### EXTRACTED TEXT

Remove Old Pipelines From GitLab Backup
Once I switched to the SKIP=tar
style of backup for GitLab, I noticed how
much space the artifacts and consequently the pipelines were taking,
significantly more than the actual code and registry.
Current state
In a backup created with SKIP=tar
, this is my current layout before any
optimization:
root@gitlab-server:/data/backups# l total 31G drwxrwxrwt 4 root root 15 Aug 20 00:04 . drwxr-xr-x 4 root root 4 Aug 19 21:35 .. -rw------- 1 systemd-network systemd-network 20G Aug 19 23:53 artifacts.tar.gz -rw-r--r-- 1 systemd-network systemd-network 509 Aug 20 00:04 backup_information.yml -rw------- 1 systemd-network systemd-network 16M Aug 19 22:36 builds.tar.gz -rw------- 1 systemd-network systemd-network 146 Aug 20 00:04 ci_secure_files.tar.gz drwxr-xr-x 2 systemd-network systemd-network 3 Aug 19 22:17 db -rw------- 1 systemd-network systemd-network 146 Aug 20 00:04 external_diffs.tar.gz -rw------- 1 systemd-network systemd-network 146 Aug 19 23:55 lfs.tar.gz -rw------- 1 systemd-network systemd-network 146 Aug 20 00:04 packages.tar.gz -rw------- 1 systemd-network systemd-network 1.8G Aug 19 23:55 pages.tar.gz -rw------- 1 systemd-network systemd-network 8.8G Aug 20 00:04 registry.tar.gz drwx------ 4 systemd-network systemd-network 4 Aug 19 22:17 repositories -rw------- 1 systemd-network systemd-network 147K Aug 19 23:55 terraform_state.tar.gz -rw------- 1 systemd-network systemd-network 37M Aug 19 22:36 uploads.tar.gz
Analyzing the Data Using the Rails Console
In my case, I am running GitLab on a Docker container. In this scenario, to spawn the rails console, run:
docker exec -it gitlab gitlab-rails console
In my analysis, I plan to check how much disk space pipelines older than 6 months are consuming using the following Ruby snippet:
cutoff_date = 6.months.ago
total_pipelines = 0
total_jobs = 0
total_artifacts = 0
total_artifact_size = 0
old_pipelines = 0
old_jobs = 0
old_artifacts = 0
old_artifact_size = 0
pipelines_to_delete = []
Project.all.pluck(:id).each do |project_id|
pipelines_in_project = Ci::Pipeline.where(project_id: project_id).order(created_at: :desc)

### YOUR TASKS
A: In the GitLab backup post, rewrite the passage starting at "Remove Old Pipelines" and ending at "code and registry.", swapping "registry" for "container images".
B: Which variables does the Ruby snippet in the GitLab backup post set to 0?
C: According to the GitLab backup post, what command spawns the rails console when GitLab runs in a Docker container?

### DATASET EXTRACT
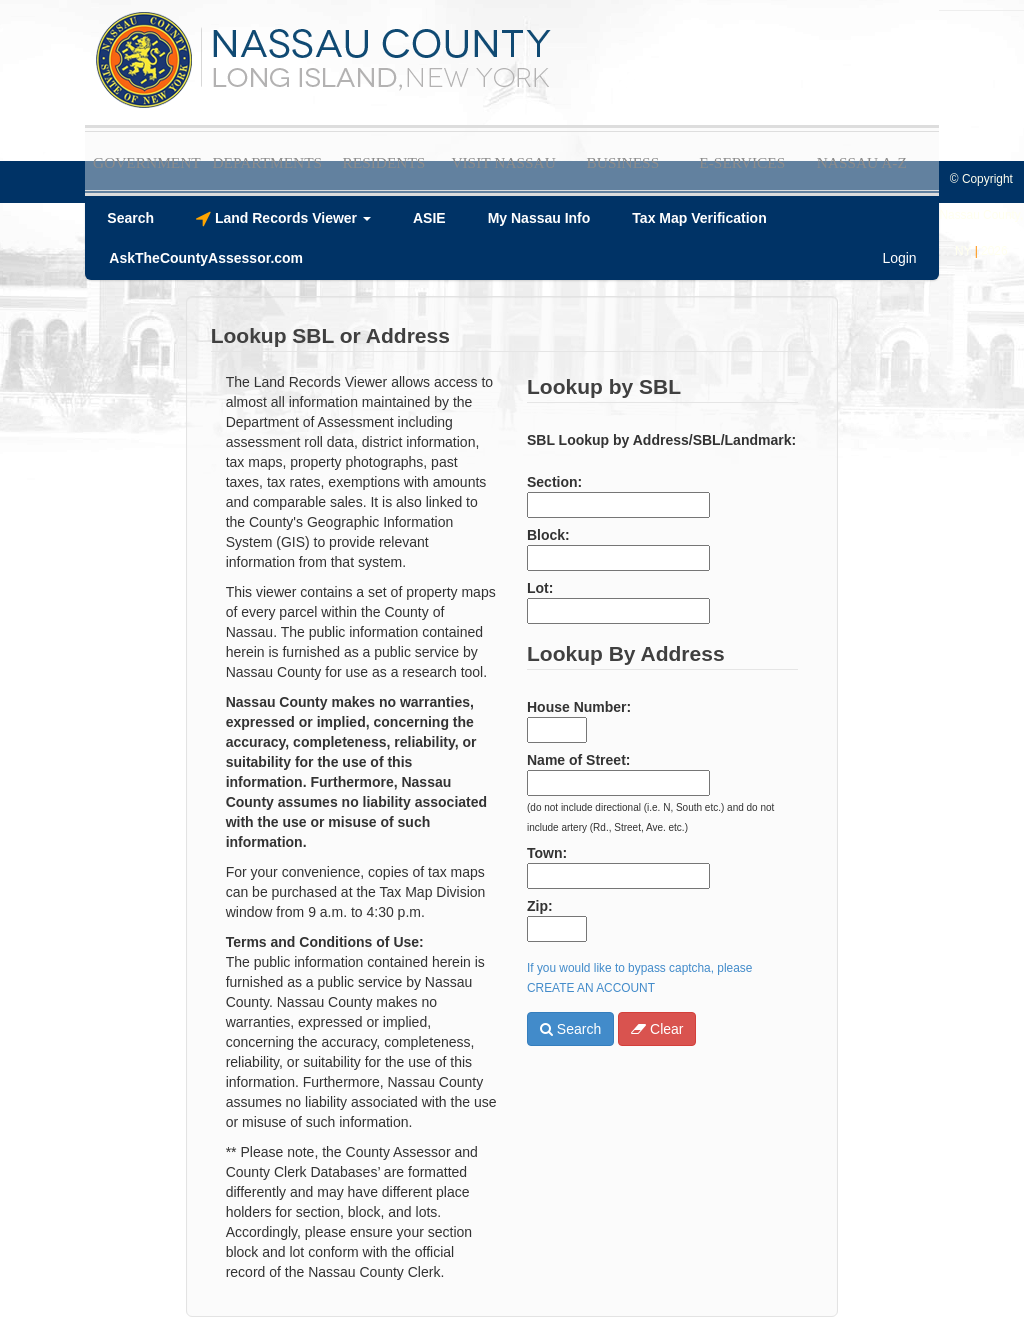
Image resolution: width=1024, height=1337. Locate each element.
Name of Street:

### ANSWERS PROVIDED
A:
Remove Old Pipelines From GitLab Backup
Once I switched to the SKIP=tar
style of backup for GitLab, I noticed how
much space the artifacts and consequently the pipelines were taking,
significantly more than the actual code and container images.

B: total_pipelines, total_jobs, total_artifacts, total_artifact_size, old_pipelines, old_jobs, old_artifacts, old_artifact_size

C: docker exec -it gitlab gitlab-rails console